- _Given text_
┄┄┄┄┄┄┄┄┄┄┄┄┄┄┄┄┄┄┄┄

A scholarly close reading of William Gibson's Neuromancer arguing that the novel encodes a detailed experiential structure of cognitive mismatch — interface-dependent attention, reversible competence, relational dysfunction — using language that wouldn't enter common discourse until decades later.

neurodivergence literary-criticism research adhd

In 1984, the DSM-III categorised ADD as a childhood disorder with adult persistence relegated to “residual type.” Neurodiversity as a concept wouldn’t surface for another decade. And yet that same year, William Gibson published a novel that encodes — with surgical precision — what it feels like when your cognition depends on an interface that isn’t there.

Before the Words Existed is a scholarly close reading of Neuromancer through the lens of cognitive mismatch. The central argument: Case’s relationship with cyberspace isn’t metaphor, addiction, or noir alienation. It’s a reversible, interface-dependent reconfiguration of attention, memory, and agency that maps precisely onto patterns the field wouldn’t name for years.

The essay tracks three discriminants through the text. Reversibility: Case’s competence returns immediately upon matrix access — not through healing, but through environmental fit. Precision: his memories sharpen specifically within procedural domains, suggesting domain-specific rather than generalised disruption. Relationality: dysfunction originates in the mismatch between cognitive style and available affordances, not in the person alone.

┄┄┄┄┄┄┄┄┄┄┄┄┄┄┄┄┄┄┄┄

- _Entries drawn from a collection_
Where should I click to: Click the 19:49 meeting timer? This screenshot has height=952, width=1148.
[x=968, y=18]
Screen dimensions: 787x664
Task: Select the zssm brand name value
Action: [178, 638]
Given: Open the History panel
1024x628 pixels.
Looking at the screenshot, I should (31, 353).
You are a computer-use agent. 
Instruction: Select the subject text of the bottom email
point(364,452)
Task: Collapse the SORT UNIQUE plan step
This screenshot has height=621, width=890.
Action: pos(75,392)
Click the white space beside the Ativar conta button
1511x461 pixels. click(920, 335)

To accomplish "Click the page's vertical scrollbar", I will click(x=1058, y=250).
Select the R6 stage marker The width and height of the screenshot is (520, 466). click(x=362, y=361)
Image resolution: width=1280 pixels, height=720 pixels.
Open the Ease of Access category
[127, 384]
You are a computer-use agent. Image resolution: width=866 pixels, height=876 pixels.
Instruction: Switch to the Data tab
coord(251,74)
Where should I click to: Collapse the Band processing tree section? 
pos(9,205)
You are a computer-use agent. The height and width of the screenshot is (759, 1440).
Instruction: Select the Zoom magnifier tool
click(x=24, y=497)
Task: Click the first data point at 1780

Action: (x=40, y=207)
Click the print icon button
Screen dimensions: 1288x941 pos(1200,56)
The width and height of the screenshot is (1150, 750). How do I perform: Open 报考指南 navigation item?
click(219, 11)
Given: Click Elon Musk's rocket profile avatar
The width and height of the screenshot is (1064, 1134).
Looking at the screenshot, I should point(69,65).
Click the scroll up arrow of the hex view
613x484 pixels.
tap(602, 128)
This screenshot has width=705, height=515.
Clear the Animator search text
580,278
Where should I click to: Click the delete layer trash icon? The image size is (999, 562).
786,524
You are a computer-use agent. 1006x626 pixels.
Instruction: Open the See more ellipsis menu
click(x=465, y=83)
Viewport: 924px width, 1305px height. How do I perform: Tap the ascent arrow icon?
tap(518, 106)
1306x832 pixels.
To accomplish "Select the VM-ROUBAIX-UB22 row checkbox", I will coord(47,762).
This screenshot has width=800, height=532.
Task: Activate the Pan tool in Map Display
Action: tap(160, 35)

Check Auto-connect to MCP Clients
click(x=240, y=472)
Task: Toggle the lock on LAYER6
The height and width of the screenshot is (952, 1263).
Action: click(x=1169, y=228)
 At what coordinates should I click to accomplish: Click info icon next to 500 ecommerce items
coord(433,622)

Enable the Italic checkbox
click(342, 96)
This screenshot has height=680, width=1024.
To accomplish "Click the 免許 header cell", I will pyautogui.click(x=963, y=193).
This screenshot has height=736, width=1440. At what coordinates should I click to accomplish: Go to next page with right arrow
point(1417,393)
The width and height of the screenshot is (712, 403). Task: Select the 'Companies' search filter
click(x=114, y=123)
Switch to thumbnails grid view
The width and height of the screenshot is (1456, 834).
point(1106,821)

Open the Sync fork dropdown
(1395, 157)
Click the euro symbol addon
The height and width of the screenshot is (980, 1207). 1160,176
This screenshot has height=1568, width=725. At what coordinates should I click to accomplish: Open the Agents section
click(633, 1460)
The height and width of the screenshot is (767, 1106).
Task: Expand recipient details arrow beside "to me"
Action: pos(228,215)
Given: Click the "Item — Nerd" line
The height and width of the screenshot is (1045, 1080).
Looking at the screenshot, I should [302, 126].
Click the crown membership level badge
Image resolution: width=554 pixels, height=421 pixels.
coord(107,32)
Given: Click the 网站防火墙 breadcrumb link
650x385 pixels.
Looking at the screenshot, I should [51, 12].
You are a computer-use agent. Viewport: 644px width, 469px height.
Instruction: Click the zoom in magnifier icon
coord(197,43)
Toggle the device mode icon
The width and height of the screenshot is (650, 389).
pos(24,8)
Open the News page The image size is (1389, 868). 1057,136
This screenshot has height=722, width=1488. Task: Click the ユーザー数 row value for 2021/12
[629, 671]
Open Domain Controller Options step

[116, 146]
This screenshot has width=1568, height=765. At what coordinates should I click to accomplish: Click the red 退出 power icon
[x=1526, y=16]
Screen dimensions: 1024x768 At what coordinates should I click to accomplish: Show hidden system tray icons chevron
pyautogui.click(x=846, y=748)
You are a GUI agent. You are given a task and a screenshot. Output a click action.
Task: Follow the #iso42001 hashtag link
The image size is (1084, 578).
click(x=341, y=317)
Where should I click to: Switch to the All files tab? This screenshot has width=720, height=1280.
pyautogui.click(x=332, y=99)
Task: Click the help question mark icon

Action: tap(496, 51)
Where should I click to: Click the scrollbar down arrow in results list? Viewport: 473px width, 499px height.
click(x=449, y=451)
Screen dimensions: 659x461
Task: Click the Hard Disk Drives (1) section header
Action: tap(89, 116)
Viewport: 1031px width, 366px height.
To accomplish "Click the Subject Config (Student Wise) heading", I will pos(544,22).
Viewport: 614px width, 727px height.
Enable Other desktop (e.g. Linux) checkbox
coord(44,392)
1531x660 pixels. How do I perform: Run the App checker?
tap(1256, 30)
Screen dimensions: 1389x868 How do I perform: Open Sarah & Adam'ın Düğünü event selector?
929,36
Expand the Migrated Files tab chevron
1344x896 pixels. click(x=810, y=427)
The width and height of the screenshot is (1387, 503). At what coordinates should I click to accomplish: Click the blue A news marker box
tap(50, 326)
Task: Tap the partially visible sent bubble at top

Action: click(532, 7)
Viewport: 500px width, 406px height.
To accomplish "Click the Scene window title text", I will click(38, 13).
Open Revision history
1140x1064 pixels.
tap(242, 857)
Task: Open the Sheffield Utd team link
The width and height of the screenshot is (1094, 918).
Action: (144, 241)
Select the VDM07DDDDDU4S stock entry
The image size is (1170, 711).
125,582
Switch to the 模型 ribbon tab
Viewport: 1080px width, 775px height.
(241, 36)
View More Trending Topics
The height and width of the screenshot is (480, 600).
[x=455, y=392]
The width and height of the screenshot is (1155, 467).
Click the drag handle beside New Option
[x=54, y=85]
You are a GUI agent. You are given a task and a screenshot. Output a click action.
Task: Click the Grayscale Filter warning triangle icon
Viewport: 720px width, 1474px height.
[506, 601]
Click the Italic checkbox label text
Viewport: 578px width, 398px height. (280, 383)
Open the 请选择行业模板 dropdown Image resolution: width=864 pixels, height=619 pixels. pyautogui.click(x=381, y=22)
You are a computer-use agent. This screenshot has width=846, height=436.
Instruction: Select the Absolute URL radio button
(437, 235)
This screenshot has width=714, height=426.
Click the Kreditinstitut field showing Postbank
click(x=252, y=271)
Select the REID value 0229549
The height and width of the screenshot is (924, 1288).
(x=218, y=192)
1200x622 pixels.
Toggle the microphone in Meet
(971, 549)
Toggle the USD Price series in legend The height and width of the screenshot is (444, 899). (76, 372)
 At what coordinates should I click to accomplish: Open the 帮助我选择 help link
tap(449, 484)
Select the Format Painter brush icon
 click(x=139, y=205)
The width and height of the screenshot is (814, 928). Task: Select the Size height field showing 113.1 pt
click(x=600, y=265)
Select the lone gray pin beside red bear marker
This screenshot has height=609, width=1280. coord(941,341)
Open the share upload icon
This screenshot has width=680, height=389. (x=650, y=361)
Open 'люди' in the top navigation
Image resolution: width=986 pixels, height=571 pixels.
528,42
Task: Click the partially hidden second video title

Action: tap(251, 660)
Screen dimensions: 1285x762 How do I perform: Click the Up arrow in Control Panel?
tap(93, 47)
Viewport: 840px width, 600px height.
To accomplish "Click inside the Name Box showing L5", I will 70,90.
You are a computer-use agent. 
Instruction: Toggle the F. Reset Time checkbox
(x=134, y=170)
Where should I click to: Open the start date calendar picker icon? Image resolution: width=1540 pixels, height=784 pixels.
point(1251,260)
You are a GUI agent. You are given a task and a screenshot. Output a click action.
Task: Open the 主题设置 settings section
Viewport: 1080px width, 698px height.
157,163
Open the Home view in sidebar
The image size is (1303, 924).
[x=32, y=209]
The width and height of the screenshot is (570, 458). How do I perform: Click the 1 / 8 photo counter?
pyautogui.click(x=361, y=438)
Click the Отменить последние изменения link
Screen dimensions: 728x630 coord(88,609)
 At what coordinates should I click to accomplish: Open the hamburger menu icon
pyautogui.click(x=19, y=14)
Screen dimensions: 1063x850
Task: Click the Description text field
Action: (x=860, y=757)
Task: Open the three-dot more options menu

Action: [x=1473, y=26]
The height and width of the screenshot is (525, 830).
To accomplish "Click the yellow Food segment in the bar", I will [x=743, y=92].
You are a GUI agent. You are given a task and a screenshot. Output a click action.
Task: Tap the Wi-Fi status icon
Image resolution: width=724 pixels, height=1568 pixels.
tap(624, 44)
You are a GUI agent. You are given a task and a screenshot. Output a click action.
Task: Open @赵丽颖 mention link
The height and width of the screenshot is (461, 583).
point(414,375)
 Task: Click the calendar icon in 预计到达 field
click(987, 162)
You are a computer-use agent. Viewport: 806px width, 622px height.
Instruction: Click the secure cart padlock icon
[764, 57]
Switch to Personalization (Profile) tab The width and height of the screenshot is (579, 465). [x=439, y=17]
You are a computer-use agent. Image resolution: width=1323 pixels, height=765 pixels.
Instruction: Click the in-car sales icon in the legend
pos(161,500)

┄┄┄┄┄┄┄┄┄┄┄┄┄┄┄┄┄┄┄┄

- _Prompt A_
Name the three discriminants that the Neuromancer essay summary says the essay tracks through the novel.
- _Prompt B_
Pick up the summary of the Neuromancer essay after its last sentence and continue it.

- _Your response A_
Reversibility, Precision, Relationality

- _Your response B_
These aren’t retrospective projections. The thesis demonstrates that Gibson’s language preserves an experiential structure the era could feel but not yet articulate — and that the novel circulated that structure across discourse a full decade before the vocabulary solidified.

The analysis extends to Molly as cognitive contrast (her sensorium optimised for embodied precision where Case’s is built for abstract pattern-recognition), to the distinction between chemical addiction and access-dependency (different temporal signatures, different phenomenologies), and to a critical genealogy of cyberpunk scholarship from Jameson through Hayles — showing how macro-level cultural theory operated at a different analytical scale than the moment-to-moment cognitive shifts the novel actually depicts.

A parallel case study traces the same pre-clinical sensor pattern in Philip K. Dick’s work — both authors converting private cognitive experience into interface metaphors, speculative fiction granting permission to describe what institutional language could not yet contain.